Heritage: In full-page ads, Lincoln’s mentor voice wrote about their founder – Edsel Ford, the creative son of the efficient Henry, whose first name “Edsel” is forever associated with Ford’s innovative failure.
Stance: Lincoln invites us all to take an old creative classic and make it new again. I will never buy a Lincoln, but I will champion them.
Against: Status quo. Keeping things the same. Hiding imperfections. Not paying tribute to your predecessors.
Design: They went with the retro vintage font – something that’s been popular for a few years (See Chris Guillbeau’s whole vintage ArtMark face he launched a few years ago and ahead of the game).
Wit Bias Factor: It’s all over the place.
Bre Pettis’s The Cult of Done Manifesto
Heritage: Bre made the MakerBot, the brilliant 3D printer. He’s a proud former NYC teacher. He makes things. He has a bias for clean thinking and design. All of that shows in his Done Manifesto.
Stand: Do it.
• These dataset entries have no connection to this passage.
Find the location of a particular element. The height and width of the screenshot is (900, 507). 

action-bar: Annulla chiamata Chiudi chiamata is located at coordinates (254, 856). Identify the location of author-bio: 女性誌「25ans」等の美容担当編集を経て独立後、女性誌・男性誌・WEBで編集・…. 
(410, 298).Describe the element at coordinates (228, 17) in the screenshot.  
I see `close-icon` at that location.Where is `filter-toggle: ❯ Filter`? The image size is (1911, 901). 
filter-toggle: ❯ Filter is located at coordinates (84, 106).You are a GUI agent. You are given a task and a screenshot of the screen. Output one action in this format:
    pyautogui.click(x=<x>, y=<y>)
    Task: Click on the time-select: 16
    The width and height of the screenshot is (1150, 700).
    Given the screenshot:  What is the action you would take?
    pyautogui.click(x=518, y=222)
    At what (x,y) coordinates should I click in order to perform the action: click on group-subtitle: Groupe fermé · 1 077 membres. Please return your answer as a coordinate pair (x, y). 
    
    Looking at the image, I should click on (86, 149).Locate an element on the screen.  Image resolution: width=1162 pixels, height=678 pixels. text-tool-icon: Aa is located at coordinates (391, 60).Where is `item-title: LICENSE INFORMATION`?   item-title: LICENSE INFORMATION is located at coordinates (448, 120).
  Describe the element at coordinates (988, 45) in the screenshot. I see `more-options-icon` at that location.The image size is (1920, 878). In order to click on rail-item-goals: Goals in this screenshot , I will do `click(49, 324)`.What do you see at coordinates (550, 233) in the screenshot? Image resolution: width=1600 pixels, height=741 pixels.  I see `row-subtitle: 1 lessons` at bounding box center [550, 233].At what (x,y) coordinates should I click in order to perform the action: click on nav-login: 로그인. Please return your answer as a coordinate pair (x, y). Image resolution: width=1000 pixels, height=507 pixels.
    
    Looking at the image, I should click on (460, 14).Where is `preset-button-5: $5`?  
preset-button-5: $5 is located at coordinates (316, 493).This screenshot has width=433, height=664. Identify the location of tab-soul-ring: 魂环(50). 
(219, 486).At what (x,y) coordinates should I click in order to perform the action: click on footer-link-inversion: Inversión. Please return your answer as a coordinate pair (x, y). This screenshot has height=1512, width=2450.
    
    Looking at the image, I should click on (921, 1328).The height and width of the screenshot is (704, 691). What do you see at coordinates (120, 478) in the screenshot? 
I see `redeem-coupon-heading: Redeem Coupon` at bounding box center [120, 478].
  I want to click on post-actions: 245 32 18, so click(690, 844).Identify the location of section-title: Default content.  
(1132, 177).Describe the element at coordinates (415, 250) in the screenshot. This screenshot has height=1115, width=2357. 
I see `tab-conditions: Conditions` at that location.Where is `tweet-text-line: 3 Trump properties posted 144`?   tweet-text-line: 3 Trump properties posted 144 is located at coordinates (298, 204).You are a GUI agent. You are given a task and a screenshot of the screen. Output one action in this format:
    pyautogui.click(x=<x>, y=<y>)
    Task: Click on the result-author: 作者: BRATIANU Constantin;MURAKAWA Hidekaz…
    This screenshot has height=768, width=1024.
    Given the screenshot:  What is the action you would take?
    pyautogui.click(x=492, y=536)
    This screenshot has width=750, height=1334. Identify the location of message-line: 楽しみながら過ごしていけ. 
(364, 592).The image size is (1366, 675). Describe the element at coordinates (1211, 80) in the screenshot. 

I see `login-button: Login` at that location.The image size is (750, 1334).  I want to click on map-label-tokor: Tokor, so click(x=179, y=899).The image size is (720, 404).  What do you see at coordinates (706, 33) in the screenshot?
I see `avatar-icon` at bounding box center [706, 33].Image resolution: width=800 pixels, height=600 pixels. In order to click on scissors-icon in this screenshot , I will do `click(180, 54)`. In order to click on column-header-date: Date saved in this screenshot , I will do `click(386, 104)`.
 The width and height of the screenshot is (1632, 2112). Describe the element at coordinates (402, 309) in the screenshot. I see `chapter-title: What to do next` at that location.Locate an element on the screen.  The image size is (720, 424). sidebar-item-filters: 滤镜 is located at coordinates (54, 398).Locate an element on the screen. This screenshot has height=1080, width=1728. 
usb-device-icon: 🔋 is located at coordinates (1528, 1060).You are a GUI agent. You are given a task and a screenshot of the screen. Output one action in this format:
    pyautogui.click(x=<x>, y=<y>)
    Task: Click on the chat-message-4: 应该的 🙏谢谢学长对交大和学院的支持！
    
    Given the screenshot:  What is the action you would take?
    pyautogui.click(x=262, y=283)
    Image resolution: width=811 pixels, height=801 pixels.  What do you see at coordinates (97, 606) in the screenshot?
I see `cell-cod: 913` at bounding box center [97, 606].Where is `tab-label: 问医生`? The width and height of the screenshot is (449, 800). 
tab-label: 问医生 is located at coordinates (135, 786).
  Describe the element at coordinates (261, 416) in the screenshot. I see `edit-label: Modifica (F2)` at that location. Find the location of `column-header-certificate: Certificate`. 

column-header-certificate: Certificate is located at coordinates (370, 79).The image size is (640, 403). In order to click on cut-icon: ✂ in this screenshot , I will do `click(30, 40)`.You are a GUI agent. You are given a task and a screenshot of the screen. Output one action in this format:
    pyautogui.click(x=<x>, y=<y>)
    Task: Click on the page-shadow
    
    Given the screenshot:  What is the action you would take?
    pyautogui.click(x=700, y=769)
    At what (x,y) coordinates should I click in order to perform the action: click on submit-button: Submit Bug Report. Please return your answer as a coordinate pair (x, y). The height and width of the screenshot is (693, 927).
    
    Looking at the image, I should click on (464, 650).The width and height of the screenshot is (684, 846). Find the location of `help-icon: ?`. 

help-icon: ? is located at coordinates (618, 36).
Nike is credited with starting the “Just Do It” credo in recent years. Scott Belsky picked it up with “Make Ideas Happen” and smartly co-opting Edison’s 99% perspiration creed to define his 99% Conference and 99U magazine. But Bre gives his own integral variation of the cause to encourage creatives to prototype and do.
Against: Over-planning. Perfectionism. Action-stifling worry.
Design: Clear. Rubiks cube-y geeky. A mock-visual instruction guide of 13 steps to “done.”
Wit Bias Factor: Um, see above.
Tara Mohr’s 10 Rules for Brilliant Women: http://www.taramohr.com/10rules/
Heritage: Tara’s calm and bold, spiritual and unapologetically ambitious. She lives by her own 10 rules.
Stand: Claim your brilliance, women. Be an arrogant idiot (like some men do so well). Play big.
Against: Women being small, meek, apologetic.
Design: The simple design coupled with the prose approach distinguishes the piece for thinking women.
If you’re going to write a manifesto, forego the “Just Ship It” advice so pervasive in the well-intending blogosphere.
Dig deep. Make it count.
What are your favorite manifestos? What else would you add that makes for a manifesto with integrity? What would you challenge in my assumptions and assertions above? Let me know in the comments below.
Thanks for running with me,
(1) That’s design thinker Marty Neumeier’s definition in his smart A Dictionary of Brand he produced with and for Google.